# [WHAT IS BEING ASKED]
Return the lines below exactly, please, from the one containing "The height and" through the last one, both included, and leave out any pictures.

# [DATA FOR ANALYSIS]

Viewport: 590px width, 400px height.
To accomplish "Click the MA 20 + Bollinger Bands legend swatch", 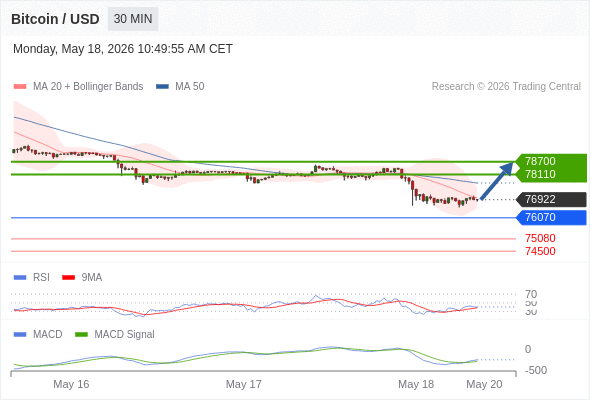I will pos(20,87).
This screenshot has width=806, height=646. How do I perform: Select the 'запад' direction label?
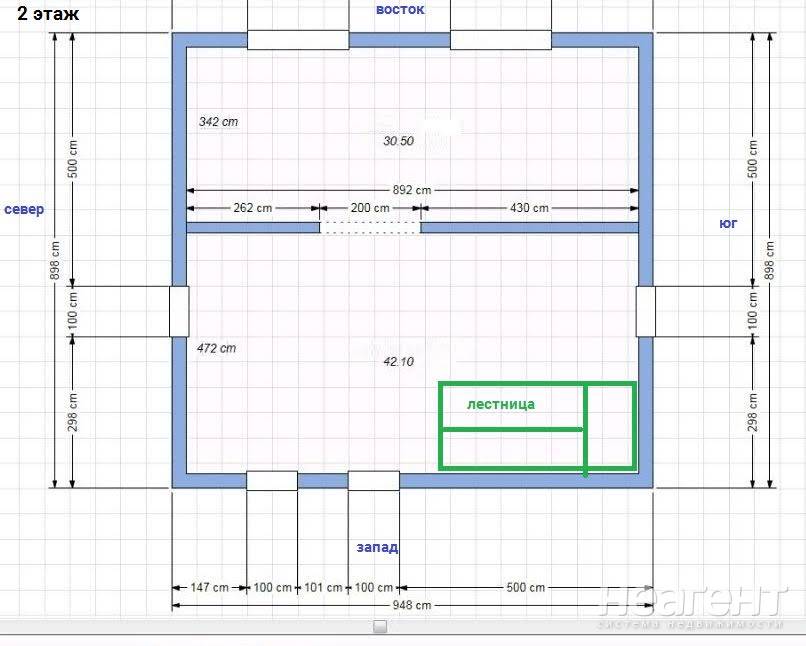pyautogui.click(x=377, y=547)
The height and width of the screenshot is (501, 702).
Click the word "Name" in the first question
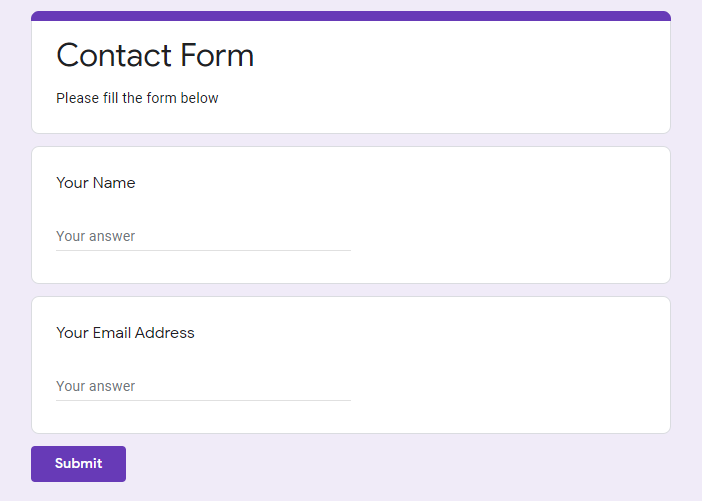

# [SOLUTION TO THIS PROBLEM]
The height and width of the screenshot is (501, 702).
Click the word "Name" in the first question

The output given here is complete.